**About this task**
Write the data below out exactly as it stands. Do not include the pictures.

**Given data**
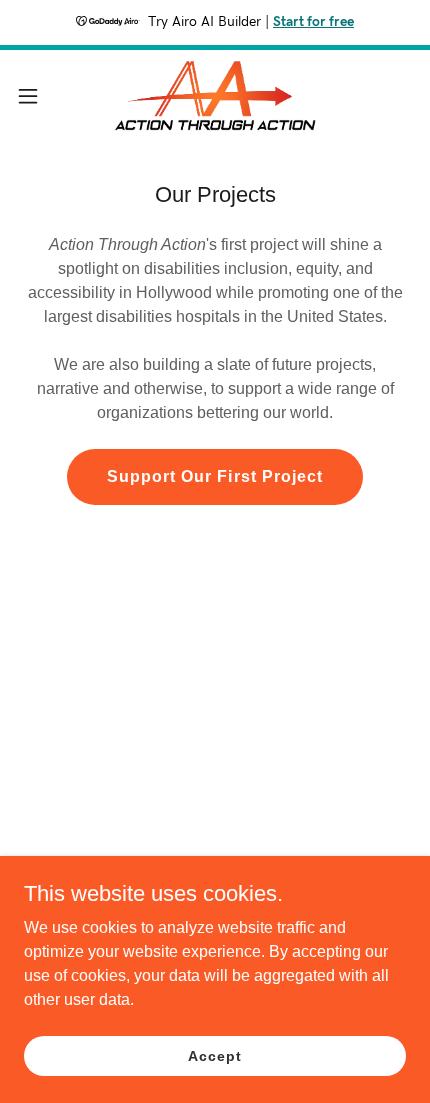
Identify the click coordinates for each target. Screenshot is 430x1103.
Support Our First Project (214, 476)
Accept (214, 1055)
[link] (215, 95)
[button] (39, 96)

**Reply**
Identify the click coordinates for each target. Screenshot is 430x1103.
Support Our First Project (214, 476)
Accept (214, 1055)
[link] (215, 95)
[button] (39, 96)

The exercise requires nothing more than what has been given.